Skip to content

Data-Science-Platform/docker-zeppelin

 
 

Repository files navigation

Docker Zeppelin

Build Status Docker Pulls Image Size

Description

Docker image for starting Apache Zeppelin.

How to build the container

Note: Must run binary command with Java version 8 installed.

# Download dependencies
./build download --zeppelin_version=v0.8.2 --spark_version=2.4.3 --hadoop_version=2.7

# Build binaries
./build binary --zeppelin_version=v0.8.2 --spark_version=2.4.3 --hadoop_version=2.7

# Build docker container
./build docker --repo=${DOCKER_NAMESPACE:-datascienceplatform}/zeppelind --commit=$(git rev-parse --short HEAD)

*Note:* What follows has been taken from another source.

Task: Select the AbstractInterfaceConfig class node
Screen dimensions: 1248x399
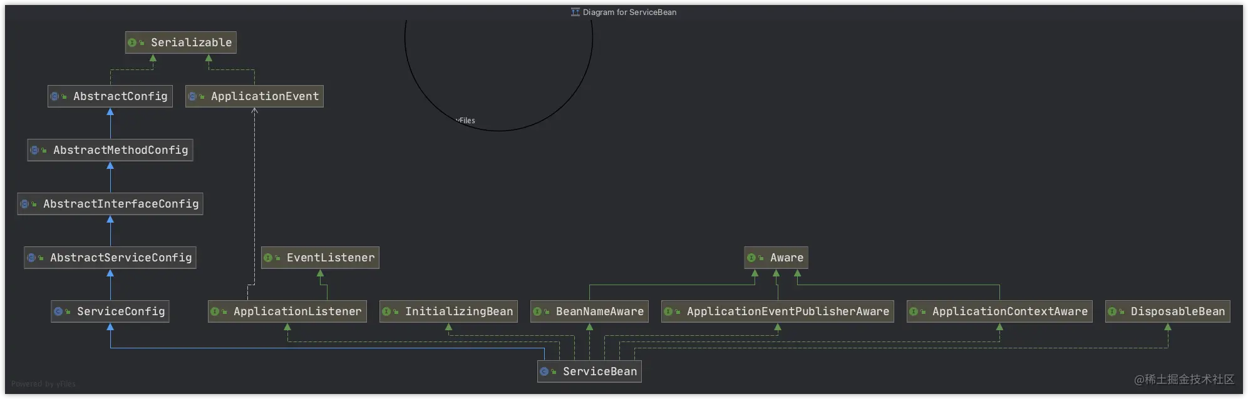Action: tap(110, 204)
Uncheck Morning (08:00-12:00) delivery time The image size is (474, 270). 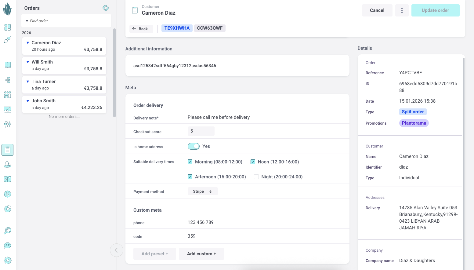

All: Download, build binary dependencies and build the container

./build all --zeppelin_version=v0.8.2 --spark_version=2.4.3 --hadoop_version=2.7

Usage

You can either start the image directly with Docker, or use the Nomad-Docker-Wrapper if you are running your containers on Nomad.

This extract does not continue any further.